В разделе, определявшем экономические принципы союзных держав, особо отмечалось, что в период оккупации Германия должна рассматриваться как единое экономическое целое.
Соглашение предусматривало также осуществление развернутой программы демилитаризации и демократизации Германии. Главные пункты этой программы:
1. Вся политическая жизнь Германии должна быть перестроена на демократический лад, причем германскому народу следует предоставить все возможности самому осуществить реконструкцию своей жизни на демократической, мирной основе.
2. Германский милитаризм и фашизм должны быть навсегда уничтожены, чтобы Германия никогда больше не угрожала своим соседям или сохранению мира во всем мире.
3. Должны быть уничтожены немецкие монополистические объединения, поскольку именно они несут главную ответственность за развязывание двух мировых войн.
4. Незамедлительно должна быть начата подготовка к разработке мирного договора, а впоследствии — заключен мирный договор с Германией, отвечающий принципам Потсдамского соглашения.
Учитывая конкретную ситуацию, в которой принималось Соглашение, перечисленные выше задачи вряд ли могут быть оспорены — даже если оценивать их в исторической ретроспективе. Вместе с тем, зная последующий ход событий, нетрудно увидеть в Соглашении серьезные просчеты, снизившие эффективность этого документа и расчистившие дорогу негативным процессам. И некоторые из этих просчетов были непосредственно связаны с отрицательным отношением к германскому единству.
Так, например, несомненным недостатком Соглашения было то, что в нем отсутствовало ясное указание на необходимость незамедлительного создания центрального германского правительства. А ведь в 1945 году расхождения между союзниками по антигитлеровской коалиции не были столь существенными, как после начала «холодной войны». Если бы в это время в Германии возникло центральное правительство, оно, действуя в качестве своего рода скрепы германского единства, могло бы помешать вовлечению немцев в противостояние великих держав. В результате восстановление суверенной единой Германии стало бы реальностью гораздо раньше. И это имело бы далеко идущие последствия.

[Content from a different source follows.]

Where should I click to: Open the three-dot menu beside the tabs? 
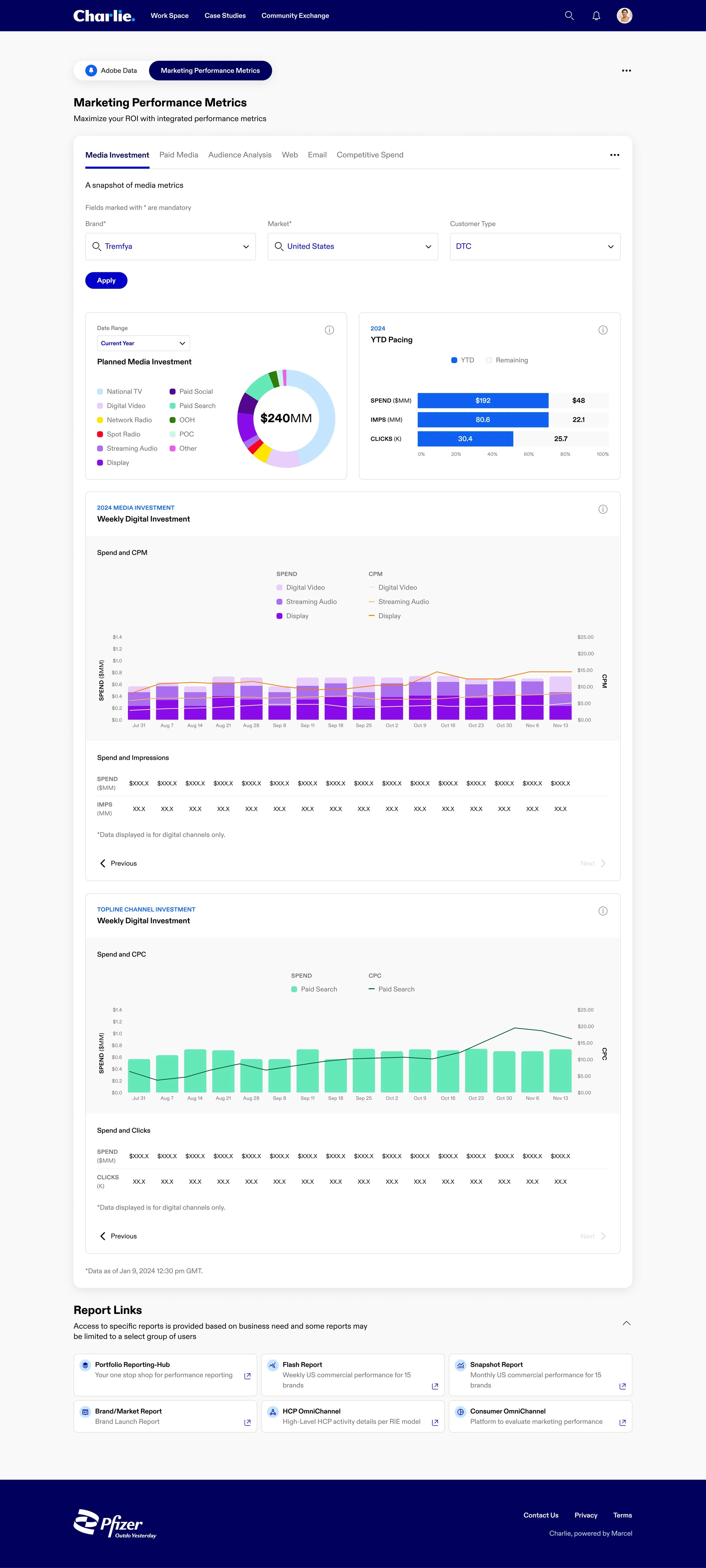coord(614,155)
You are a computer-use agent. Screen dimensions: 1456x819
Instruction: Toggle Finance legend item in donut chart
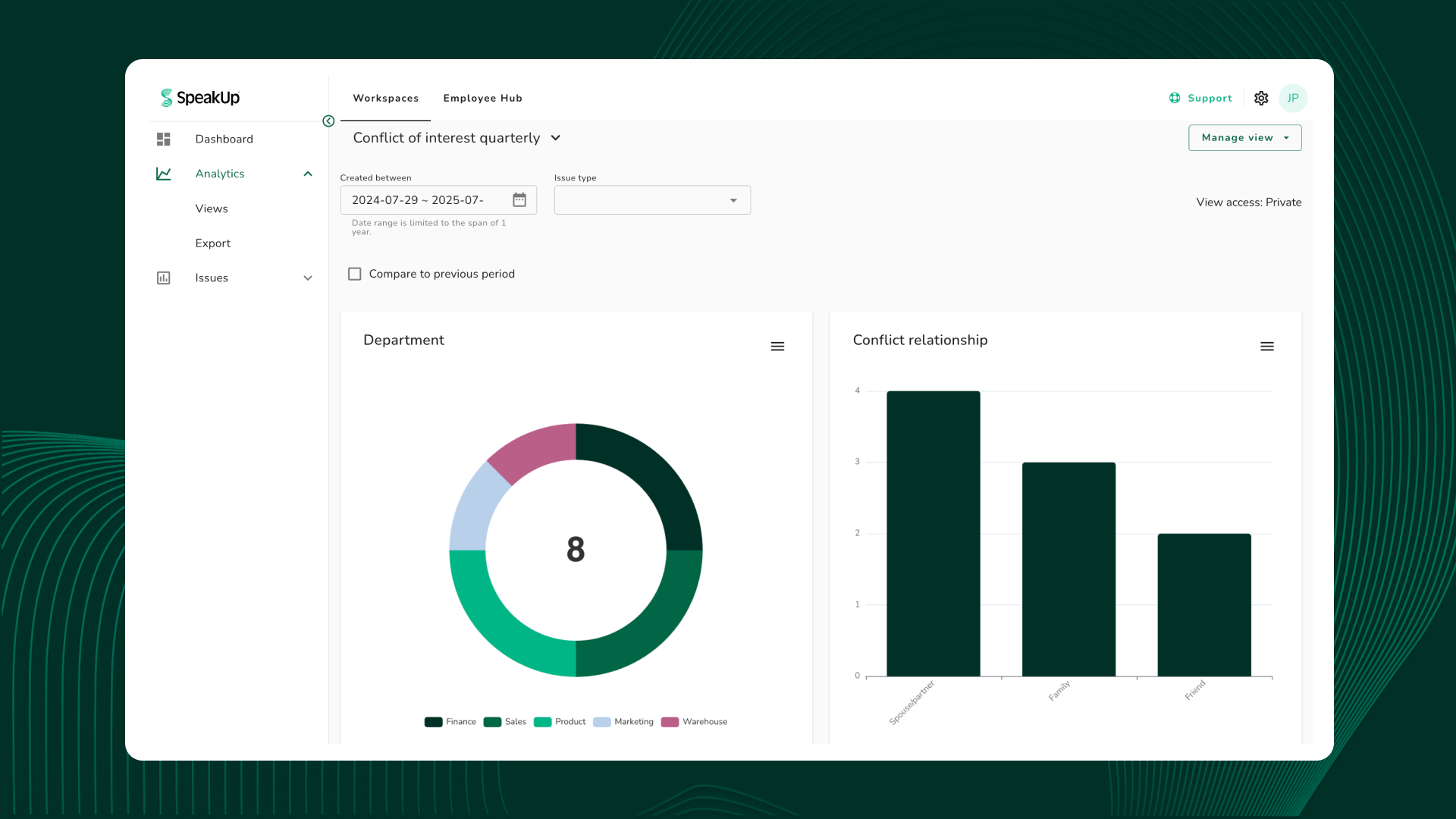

Судя по имеющимся документам, советская делегация на Потсдамской конференции поднимала вопрос о центральном германском правительстве, однако, натолкнувшись на противодействие партнеров, не стала настаивать на своем. В результате по предложению американской делегации рассмотрение вопроса было отложено. Вместо центрального правительства было решено создать на германской территории «некоторые существенно важные центральные германские административные департаменты», в частности в области финансов, транспорта, коммуникаций, внешней торговли и промышленности. Практически из этого в конце концов ничего не вышло.
Неприятие центральной немецкой власти придало негативное содержание решению о членении Германии на оккупационные зоны, принятому в Ялте и закрепленному в Потсдаме. При наличии центральной немецкой власти такое членение выступало бы как преимущественно техническое, временное решение. Но при отсутствии ее разграничительные линии между оккупационными зонами превращались в своего рода границы. При этом чем значительнее были различия в политике, проводимой оккупационными державами, тем жестче становились барьеры, казавшиеся первоначально условными.